Although the customer, Banks DIH Ltd., which offers a variety of beverages including beer, soda, water and rum as well as bread and ice cream, reported only one of its 13 units in need of repair, in true Mickey fashion we decided not only to fix the broken unit, but to also reinforce the rails in the other 12 trucks as a precautionary measure to reassure the customer. Banks has a major presence in the Guyana consumer goods market, but I’m pretty sure Mickey would have taken the same course of action regardless of the customer’s size and significance.
After stops in Atlanta, Miami and the Port of Spain, I finally landed in Georgetown, Guyana at 11:30 PM, caught a couple of hours of sleep and arrived at the Banks facility at 7 AM the next morning to begin my 5-day mission under the direction of Banks VP Mr. Hussein and his shop crew. Mr. Hussein was happy to see me, but not so pleased about the circumstances. I won him over after I fixed the first unit and walked him through the exact process. He was 100% satisfied, and I would not see him again until I was ready to head home.

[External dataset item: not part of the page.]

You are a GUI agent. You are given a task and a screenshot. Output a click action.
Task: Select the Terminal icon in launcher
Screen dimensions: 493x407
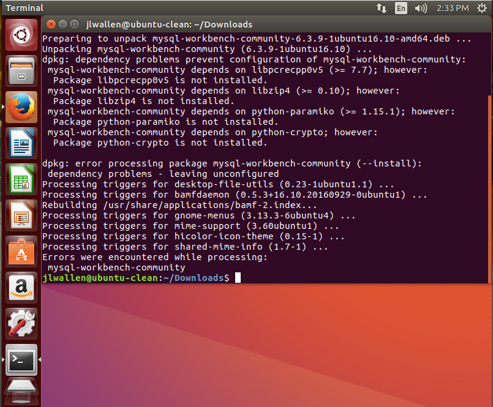tap(21, 359)
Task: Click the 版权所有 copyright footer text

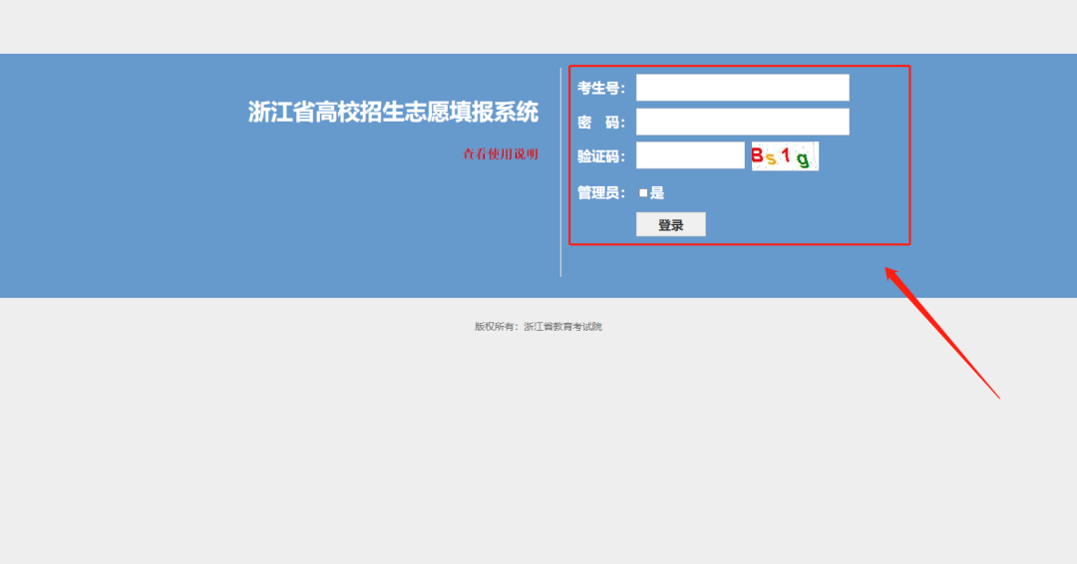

I was able to reinforce 2 additional units on the first day, but then things heated up – literally. The very high, dry Guyana heat got to me, and to make matters worse, the spicy local cuisine staged a war with my digestive system. I lost a half-day to bed rest, which left me only 4 days to finish 10 units. Fortunately, I had 3 things working in my favor: the big bag of good ol’ American snack foods my wife packed in my suitcase; the extremely helpful and compassionate Banks’ shop crew who helped introduce my sensitive stomach to some milder local foods; and the Mickey spirit of getting things done right and on time.
The shop crew had to put each of the 13 units on a lift so that I could cut out a plate, install a reinforced “C” channel on the inside rail, weld it, replace the plate and weld an outside cap against the rail. Worked like a charm. One other hurdle we had to clear, however, was that we had to wait for the trucks to come off their routes before we could do the repairs. At one point I had to wait on units coming back from Brazil and Venezuela.
As I struck my final arc on my stick welder on the last of the 13 units, I could hear myself whisper under my helmet: “Mission accomplished.” I gave it everything I had and then some, and in the long run it paid off; the customer said he will purchase from Mickey again. Isn’t that the name of the game?
I am proud of what I was able to accomplish in Guyana, South America during those 5 days in June. But more importantly, I am proud to say I work for a company that knows no limits when it comes to keeping the customer happy.